The issue that you reported is not related with Connector/Net but it is a XmlSerializer bug related with the class constructor.
You can read something about it in the following link:
http://msdn.microsoft.com/en-us/magazine/cc163491.aspx#S4
You can find the info in the "Leaking Unmanaged Heap Memory" section of the link.

I did a little change to the VB code you posted (pass a XmlRootAttribute to XmlSerializer constructor), and the issue dissapear:

Imports System.Xml.Serialization
Imports MySql.Data.MySqlClient

Public Class Pool
End Class

Module MemoryLeakRevision

    Sub Main()
        Dim serializer As _
            New XmlSerializer(GetType(Pool), New XmlRootAttribute("Pool"))

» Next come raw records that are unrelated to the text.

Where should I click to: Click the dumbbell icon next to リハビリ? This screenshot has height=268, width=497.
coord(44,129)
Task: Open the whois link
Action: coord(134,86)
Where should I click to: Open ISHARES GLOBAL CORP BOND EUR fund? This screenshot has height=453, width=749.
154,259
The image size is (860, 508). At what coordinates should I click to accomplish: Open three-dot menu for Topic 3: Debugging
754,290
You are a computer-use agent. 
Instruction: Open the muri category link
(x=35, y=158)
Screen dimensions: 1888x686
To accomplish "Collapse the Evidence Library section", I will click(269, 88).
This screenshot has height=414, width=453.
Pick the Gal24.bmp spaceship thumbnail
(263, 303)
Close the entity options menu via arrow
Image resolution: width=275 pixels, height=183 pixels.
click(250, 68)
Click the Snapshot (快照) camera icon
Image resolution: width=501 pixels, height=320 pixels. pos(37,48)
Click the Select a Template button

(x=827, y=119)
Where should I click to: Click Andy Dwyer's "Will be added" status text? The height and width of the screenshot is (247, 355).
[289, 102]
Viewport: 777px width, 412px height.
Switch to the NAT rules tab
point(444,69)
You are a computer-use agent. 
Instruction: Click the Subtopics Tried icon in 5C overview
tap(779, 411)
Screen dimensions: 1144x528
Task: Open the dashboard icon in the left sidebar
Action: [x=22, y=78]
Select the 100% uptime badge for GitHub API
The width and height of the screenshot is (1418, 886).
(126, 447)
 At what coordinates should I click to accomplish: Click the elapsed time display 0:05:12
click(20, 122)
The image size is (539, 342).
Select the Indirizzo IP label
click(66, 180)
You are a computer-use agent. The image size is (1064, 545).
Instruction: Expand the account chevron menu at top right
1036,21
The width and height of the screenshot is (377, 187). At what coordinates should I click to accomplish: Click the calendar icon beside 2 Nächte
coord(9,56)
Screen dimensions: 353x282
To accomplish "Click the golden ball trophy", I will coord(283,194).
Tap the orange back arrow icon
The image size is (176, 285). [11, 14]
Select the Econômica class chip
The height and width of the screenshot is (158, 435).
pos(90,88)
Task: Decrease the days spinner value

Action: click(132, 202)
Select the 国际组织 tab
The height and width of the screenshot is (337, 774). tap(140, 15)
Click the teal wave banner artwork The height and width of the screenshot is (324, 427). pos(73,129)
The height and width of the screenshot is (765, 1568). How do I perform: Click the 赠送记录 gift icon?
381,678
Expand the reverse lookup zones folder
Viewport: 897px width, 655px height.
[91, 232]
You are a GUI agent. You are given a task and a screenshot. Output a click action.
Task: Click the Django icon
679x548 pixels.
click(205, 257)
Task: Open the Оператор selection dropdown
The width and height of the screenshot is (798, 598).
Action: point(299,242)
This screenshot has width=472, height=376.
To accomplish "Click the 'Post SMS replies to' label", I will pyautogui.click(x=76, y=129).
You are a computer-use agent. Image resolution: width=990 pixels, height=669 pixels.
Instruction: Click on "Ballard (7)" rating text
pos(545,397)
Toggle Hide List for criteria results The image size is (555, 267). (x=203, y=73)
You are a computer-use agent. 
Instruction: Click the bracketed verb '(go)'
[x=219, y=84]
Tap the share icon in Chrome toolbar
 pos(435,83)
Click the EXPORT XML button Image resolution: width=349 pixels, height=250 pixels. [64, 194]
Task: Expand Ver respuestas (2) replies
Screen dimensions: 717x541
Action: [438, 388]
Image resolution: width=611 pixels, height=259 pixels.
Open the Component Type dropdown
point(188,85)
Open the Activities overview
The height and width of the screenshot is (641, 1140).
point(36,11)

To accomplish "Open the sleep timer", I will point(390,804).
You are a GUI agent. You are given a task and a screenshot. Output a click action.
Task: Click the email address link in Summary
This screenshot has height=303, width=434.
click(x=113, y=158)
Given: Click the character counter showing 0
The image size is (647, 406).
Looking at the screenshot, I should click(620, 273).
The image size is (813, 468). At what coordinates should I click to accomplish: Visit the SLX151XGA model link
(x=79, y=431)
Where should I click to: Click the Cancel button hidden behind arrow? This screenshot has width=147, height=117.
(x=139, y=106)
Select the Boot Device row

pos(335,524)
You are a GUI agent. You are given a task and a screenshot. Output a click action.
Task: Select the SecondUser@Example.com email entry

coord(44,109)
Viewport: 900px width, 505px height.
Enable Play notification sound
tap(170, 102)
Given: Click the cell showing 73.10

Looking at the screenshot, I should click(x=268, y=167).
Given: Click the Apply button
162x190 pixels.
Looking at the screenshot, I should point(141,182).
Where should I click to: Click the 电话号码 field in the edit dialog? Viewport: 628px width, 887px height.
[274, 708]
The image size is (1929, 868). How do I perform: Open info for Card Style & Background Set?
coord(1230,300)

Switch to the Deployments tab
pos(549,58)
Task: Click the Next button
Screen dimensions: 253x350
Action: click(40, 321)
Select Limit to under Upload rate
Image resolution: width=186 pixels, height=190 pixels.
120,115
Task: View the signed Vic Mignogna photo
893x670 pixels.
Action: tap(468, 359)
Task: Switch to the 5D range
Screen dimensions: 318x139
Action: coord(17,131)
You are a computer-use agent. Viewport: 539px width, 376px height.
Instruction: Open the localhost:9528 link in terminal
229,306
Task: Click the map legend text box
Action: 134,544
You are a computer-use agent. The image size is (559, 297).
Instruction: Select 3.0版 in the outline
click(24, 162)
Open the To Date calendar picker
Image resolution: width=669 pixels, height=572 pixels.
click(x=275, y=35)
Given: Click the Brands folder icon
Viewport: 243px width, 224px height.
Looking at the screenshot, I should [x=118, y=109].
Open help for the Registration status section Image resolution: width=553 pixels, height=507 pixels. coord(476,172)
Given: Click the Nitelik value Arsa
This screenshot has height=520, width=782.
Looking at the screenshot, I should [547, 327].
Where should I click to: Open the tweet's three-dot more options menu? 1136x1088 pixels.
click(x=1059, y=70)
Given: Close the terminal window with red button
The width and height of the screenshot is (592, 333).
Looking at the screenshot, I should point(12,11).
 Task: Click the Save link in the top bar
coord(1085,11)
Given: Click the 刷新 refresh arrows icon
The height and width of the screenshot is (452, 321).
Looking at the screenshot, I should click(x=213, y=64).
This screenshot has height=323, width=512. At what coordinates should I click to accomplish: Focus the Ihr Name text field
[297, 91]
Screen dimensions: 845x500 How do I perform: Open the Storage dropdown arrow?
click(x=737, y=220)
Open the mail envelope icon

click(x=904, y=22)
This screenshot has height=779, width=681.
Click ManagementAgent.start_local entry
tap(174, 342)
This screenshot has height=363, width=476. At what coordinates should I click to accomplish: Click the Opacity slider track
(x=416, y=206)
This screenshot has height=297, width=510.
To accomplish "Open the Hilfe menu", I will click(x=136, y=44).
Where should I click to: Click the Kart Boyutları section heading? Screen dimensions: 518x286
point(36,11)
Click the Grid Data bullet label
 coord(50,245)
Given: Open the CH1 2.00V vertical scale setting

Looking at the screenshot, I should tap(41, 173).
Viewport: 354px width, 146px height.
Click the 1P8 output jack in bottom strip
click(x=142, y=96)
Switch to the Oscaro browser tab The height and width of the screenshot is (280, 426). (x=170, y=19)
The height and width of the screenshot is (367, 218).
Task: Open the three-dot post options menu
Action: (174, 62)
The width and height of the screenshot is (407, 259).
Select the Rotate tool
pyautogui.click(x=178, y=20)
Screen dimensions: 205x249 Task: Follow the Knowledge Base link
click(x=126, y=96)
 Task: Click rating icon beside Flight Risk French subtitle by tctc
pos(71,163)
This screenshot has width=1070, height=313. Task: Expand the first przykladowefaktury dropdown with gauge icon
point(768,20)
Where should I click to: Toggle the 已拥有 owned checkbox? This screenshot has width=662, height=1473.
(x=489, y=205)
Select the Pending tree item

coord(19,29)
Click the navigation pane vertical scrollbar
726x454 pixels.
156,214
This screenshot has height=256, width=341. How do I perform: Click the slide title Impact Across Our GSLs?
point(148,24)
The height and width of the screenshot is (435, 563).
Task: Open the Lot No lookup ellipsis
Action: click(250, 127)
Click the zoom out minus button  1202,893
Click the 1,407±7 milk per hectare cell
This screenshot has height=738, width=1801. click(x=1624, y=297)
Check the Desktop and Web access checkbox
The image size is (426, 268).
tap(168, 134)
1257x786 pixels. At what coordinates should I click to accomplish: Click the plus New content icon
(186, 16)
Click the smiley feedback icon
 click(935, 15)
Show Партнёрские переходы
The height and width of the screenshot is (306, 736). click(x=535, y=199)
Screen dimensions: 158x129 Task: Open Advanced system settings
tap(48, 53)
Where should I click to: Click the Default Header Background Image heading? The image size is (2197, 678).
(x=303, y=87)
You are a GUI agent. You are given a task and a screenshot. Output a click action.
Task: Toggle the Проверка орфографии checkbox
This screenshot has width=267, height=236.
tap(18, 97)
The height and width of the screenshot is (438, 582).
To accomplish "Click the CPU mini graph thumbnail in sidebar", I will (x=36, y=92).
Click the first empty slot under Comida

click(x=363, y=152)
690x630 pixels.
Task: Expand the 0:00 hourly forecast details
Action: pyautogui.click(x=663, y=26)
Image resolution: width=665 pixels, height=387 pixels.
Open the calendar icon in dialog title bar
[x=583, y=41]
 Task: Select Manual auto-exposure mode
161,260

        Dim counter As Integer = 1
        Do
            Dim result As Object = MySqlHelper.ExecuteScalar("Server=localhost;Port=3305;uid=root", "SELECT NOW()", Nothing)
            Console.WriteLine("{0} {1,10} | Counter:{2}", result, Environment.WorkingSet, counter)
            counter += 1
        Loop
    End Sub

End Module

Please see an image that I attached on files section where you can see the behaviour after the change I did. In the image you can appreciate that the counter loop is over 560k and the memory issue is not present.

Saludos and happy coding
Francisco Tirado
[31 May 2013 23:32] Francisco Alberto Tirado Zavala
MySQL-VB Memory Leak Revision

Attachment: MySQL-VB Memory Leak Revision.jpg (image/jpeg, text), 293.13 KiB.

[3 Jun 2013 6:17] Juergen Steinblock
Hello Francisco,

I was aware about XmlSerializer containing a memory leak because I read some discussions about it before posting here.
But I thought they wouldn't apply because the are all like "XmlSerializer will create a dynamic assembly at runtime and load it in your app domain everytime you create a new instance" and I only create one instance and never really use the serializer at runtime.

I verified that the code change (use the overload) works and no memory is leaking anymore.

According to the link you provided, this seems to be the most plausible cause (Somewhere a finalizer does not complete and prevents other finalizers from running their cleanup code).

> If that misbehaving finalizer erroneously tries over and over again
> to access the database, never returning, the "well-behaved" finalizer will
> never get a chance to run.
[3 Jun 2013 16:31] Francisco Alberto Tirado Zavala
Basis on the documentation some constructors has the problem with the memory leak but not all, the issue will depends on the constructor used besides the class attributes configuration. 

After some research and try to get more information about XmlSerializer best practices or known issues, I found the following information for troubleshooting:
http://msdn.microsoft.com/en-us/library/aa302290.aspx

I tried to figure out if there is a relation with connections to DB's and XmlSerializer, but I had no luck with that.